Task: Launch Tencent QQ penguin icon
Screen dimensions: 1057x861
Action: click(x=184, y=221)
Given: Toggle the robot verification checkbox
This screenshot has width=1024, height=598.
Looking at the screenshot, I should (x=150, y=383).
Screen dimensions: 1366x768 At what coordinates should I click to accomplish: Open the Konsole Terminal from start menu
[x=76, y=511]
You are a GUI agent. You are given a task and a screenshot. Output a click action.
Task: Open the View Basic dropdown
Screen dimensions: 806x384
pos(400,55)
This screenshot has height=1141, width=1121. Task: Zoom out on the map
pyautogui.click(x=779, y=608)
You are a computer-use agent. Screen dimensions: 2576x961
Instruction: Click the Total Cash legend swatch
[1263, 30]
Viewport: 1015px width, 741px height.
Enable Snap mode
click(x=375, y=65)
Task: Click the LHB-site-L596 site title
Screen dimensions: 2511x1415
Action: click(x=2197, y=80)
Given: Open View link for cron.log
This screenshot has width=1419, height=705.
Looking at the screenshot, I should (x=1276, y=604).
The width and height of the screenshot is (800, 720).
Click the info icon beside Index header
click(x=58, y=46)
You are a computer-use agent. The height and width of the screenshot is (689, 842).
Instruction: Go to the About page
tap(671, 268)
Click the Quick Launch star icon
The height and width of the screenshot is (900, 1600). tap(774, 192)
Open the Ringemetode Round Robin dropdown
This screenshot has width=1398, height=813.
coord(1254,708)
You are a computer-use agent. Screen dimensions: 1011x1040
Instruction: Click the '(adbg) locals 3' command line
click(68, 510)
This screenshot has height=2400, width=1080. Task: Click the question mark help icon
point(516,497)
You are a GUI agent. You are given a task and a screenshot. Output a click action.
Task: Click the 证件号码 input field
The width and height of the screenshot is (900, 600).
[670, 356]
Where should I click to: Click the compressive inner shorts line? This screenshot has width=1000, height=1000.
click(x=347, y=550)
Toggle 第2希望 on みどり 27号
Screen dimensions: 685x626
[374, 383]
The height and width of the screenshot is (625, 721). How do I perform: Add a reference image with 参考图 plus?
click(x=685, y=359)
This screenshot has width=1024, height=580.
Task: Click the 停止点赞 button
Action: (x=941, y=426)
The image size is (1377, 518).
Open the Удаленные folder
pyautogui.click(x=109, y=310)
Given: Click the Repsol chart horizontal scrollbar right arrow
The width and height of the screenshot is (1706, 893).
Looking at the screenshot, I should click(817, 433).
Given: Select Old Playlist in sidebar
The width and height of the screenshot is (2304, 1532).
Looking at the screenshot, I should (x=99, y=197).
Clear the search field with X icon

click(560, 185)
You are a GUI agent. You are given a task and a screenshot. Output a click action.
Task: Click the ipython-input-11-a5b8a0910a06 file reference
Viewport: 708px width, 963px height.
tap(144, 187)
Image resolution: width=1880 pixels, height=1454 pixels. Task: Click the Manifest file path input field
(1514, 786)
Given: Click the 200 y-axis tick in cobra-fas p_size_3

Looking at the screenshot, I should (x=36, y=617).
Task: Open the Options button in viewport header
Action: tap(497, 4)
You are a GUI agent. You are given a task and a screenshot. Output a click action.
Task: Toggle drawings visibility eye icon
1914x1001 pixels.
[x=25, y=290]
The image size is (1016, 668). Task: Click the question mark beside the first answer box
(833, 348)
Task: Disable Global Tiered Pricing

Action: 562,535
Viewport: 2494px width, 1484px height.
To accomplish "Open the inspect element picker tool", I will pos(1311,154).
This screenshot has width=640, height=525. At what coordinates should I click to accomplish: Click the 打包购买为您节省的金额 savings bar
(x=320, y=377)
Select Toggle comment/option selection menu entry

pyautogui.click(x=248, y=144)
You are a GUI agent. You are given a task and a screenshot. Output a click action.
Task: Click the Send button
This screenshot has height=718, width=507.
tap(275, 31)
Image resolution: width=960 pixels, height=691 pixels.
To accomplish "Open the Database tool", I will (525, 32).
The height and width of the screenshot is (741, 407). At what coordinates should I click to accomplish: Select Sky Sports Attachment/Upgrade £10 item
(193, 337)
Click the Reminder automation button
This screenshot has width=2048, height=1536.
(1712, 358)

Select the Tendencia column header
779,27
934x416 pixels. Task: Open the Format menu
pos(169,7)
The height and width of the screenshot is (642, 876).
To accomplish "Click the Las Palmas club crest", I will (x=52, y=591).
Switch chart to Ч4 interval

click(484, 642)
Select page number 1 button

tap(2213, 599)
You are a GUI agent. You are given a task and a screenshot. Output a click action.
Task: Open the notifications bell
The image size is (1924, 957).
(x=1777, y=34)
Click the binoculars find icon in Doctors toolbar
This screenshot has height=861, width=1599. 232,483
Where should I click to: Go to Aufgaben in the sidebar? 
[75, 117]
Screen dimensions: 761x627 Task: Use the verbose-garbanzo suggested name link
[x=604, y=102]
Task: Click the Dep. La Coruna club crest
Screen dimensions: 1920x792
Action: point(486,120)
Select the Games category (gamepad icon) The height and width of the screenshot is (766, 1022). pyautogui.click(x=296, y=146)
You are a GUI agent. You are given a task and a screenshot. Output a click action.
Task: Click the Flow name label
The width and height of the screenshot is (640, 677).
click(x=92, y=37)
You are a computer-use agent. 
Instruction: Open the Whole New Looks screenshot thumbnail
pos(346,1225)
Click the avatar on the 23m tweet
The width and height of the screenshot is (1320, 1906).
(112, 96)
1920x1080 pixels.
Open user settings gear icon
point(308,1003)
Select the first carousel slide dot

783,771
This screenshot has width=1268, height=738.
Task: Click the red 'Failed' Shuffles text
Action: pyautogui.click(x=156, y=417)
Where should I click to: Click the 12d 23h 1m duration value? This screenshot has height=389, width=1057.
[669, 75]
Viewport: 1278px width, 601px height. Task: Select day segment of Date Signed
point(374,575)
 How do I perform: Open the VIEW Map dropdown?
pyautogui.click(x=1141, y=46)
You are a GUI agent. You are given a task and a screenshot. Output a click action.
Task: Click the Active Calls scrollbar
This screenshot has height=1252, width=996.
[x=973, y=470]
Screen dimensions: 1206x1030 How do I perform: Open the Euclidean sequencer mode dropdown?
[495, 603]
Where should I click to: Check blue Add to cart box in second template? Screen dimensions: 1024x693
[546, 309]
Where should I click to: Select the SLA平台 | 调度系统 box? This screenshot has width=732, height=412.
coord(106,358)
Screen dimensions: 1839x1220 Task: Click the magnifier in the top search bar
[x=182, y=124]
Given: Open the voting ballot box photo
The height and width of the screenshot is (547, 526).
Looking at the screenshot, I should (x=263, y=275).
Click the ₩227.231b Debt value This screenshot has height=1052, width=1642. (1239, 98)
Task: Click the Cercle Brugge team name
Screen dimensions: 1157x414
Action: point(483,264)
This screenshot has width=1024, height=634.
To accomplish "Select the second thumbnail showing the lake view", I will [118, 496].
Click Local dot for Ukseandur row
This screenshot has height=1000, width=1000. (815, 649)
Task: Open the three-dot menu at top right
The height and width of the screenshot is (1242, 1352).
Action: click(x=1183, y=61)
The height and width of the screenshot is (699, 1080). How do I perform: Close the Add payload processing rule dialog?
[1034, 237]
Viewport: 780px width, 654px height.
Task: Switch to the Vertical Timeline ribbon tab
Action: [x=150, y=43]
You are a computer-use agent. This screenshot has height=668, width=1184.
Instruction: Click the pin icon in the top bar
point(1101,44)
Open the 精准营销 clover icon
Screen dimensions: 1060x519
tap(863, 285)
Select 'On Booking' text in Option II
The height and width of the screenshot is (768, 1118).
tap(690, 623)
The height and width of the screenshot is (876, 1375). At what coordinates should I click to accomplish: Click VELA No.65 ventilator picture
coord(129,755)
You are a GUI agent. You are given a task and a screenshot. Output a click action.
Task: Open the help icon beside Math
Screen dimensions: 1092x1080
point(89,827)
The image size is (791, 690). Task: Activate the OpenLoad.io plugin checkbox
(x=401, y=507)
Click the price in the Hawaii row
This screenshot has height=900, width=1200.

#####

Aim of the task:
Please put the lines into a JSON list of strings, one string per line, starting with the line that contains "The height and width of the screenshot is (699, 1080)." and going on through the line that contains "Action: [x=150, y=43]". Leave out any blank lines.

Output for this exercise:
[
  "The height and width of the screenshot is (699, 1080). How do I perform: Close the Add payload processing rule dialog?",
  "[1034, 237]",
  "Viewport: 780px width, 654px height.",
  "Task: Switch to the Vertical Timeline ribbon tab",
  "Action: [x=150, y=43]"
]